店の者もまた、ここらあたりに勤めている手代となると、諸事むだがないのです。たもとの裏の絹糸をしらべて、自分のところで仕立てた品であるのをたしかめると、大きな横帳をしきりに繰っていたが、ようやく捜しあてたとみえて、声をひそめながら答えました。

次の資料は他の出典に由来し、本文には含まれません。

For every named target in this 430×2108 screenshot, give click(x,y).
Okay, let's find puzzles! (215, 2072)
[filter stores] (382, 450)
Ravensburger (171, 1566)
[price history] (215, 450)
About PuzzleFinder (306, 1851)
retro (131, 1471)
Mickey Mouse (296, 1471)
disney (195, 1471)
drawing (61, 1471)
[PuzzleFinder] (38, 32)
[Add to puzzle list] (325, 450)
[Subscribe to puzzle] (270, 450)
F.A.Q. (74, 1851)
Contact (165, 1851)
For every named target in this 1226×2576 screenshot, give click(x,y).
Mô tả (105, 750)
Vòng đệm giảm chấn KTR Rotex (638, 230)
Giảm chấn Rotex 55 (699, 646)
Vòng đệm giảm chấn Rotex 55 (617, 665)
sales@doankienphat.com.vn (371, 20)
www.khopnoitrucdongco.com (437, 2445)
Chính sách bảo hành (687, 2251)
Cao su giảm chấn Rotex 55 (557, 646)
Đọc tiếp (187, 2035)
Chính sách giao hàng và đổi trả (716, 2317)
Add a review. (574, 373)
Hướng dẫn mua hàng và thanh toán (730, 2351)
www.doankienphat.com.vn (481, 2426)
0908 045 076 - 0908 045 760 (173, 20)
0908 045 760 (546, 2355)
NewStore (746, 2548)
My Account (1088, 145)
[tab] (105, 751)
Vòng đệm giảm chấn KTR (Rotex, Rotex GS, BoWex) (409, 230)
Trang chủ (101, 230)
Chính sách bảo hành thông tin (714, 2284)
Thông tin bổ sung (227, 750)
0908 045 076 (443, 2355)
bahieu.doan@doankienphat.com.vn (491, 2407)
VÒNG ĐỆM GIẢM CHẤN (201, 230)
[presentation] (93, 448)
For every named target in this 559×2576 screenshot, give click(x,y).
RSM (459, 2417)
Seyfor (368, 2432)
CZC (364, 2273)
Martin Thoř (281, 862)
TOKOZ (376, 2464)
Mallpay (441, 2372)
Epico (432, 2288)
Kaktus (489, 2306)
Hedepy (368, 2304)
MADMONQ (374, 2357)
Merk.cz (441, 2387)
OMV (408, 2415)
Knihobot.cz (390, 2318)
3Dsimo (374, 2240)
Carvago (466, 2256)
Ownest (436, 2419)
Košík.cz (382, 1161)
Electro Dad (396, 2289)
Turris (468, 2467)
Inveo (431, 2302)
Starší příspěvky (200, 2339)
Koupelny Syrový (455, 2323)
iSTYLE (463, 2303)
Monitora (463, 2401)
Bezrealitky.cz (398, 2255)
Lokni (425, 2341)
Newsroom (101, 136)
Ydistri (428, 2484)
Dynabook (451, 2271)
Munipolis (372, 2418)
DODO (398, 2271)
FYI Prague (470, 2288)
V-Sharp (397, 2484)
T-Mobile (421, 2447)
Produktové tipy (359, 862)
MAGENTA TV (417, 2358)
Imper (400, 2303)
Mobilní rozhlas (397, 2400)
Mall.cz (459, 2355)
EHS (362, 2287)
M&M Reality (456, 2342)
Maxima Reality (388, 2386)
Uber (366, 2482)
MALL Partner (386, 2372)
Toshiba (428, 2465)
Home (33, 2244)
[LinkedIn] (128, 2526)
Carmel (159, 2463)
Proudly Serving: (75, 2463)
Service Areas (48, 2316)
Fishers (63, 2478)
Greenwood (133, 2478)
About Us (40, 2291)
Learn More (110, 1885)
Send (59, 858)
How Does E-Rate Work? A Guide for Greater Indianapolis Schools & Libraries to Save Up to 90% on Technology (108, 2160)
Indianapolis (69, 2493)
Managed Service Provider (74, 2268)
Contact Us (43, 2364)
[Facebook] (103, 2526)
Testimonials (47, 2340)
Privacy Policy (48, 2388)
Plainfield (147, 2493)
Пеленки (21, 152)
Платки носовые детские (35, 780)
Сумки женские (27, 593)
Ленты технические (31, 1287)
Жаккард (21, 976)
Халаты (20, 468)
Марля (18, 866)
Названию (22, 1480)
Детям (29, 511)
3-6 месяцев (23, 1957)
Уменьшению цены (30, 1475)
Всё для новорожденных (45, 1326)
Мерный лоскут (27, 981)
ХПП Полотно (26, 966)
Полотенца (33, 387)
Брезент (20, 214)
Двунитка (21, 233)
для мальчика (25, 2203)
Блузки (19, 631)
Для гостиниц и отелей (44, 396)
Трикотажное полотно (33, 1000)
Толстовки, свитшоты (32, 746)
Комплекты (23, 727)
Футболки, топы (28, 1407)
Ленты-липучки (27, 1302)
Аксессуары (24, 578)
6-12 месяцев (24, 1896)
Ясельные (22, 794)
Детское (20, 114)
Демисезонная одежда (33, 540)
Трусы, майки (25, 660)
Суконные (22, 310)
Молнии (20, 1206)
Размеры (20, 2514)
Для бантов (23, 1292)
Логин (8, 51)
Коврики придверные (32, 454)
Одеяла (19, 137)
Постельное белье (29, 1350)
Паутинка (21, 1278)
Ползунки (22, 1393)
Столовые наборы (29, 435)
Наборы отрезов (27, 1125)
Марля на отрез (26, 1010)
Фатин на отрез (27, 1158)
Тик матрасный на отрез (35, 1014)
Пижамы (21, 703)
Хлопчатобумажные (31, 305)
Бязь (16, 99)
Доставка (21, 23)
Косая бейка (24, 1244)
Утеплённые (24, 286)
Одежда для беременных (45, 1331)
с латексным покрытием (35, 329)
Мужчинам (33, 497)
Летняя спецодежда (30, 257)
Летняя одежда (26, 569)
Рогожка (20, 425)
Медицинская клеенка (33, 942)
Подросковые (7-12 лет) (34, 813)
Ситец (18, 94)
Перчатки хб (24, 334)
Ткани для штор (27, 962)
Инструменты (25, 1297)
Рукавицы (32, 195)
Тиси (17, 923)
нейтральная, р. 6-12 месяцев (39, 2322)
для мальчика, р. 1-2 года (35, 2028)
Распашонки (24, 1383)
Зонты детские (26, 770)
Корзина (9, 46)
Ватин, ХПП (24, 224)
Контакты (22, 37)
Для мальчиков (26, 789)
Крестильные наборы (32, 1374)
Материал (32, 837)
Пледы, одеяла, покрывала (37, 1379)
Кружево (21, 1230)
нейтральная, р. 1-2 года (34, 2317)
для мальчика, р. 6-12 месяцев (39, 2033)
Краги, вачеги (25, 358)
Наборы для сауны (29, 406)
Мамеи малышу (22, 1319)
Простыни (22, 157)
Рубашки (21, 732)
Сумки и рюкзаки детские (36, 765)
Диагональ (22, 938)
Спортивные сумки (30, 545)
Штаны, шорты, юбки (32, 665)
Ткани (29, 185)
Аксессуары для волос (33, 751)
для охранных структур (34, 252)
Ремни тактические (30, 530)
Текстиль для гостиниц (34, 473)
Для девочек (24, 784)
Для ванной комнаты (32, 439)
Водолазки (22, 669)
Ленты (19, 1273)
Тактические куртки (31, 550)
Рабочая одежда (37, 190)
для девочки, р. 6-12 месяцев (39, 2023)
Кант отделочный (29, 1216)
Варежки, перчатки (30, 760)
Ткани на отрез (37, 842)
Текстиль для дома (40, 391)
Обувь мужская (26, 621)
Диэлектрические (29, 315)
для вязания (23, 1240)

「たしかにござります。先月の二十一日にご注文うけまして、当月二日にお届けいたしました品でござります」
「注文主はだれじゃ」
「ちとご身分のあるおかたでござりまするが」
「承知のうえでしらべに参ったのじゃ。奥仕えのお腰元か」
「いいえ、奥ご医師でござります」
「ほほう、お脈方とのう。しかし、ご医師にもいろいろある。お外科、お口科、お眼科。お婦人科。いずれのほうじゃ」
「いいえ、お鍼医《はりい》の吉田|法眼《ほうげん》さまでござります」
「当人か」
「ご後室さまでござります」
「なに、ご後室とのう。なるほど、そうか。やはり、女だったか! 住まいはいずれじゃ」
「法眼さまがおなくなりになりましてから二年このかた、小石川の伝通院裏にご隠宅を構えて、若党ひとりを相手に、ご閑静なお暮らしをしていらっしゃるとかのことでござります。この品もそちらへお届けいたしました」
「よし、わかった。口外するでないぞ。――駕籠屋《かごや》! 伝通院裏じゃ」
なぞの道は、はしなくも紅糸二本から解けかかってきたのです。
「ありがてえね。ちゃんとこういうふうに骨を拾ってくださるんだからな。お眠くはござんせんかい。お疲れなら肩でももみましょうかい」
「つまらねえきげんをとるな。駕籠に乗って肩がもまれるかい」
「いいえね、もめねえことは万々わかってるんだが、気は心でね。これでもあっしゃ精いっぱいおせじを使っているんですよ。――そらきた。伝通院の裏に二つはねえ。あの三軒のどれかですぜ」
たぶんそのあたりだろうと見当をつけていってみると、案の定、いちばん奥が捜し求めたその隠宅でした。隠宅というとふた間か三間の小さな家にきこえるが、法眼《ほうげん》といえば位は最上、禄《ろく》は百五十石、はぶりをきかした大奥仕えのお鍼医《はりい》の未亡人がこの世を忍ぶ住まいです。門の構え、広い庭、むしろ邸宅といいたいような広大もない住まいでした。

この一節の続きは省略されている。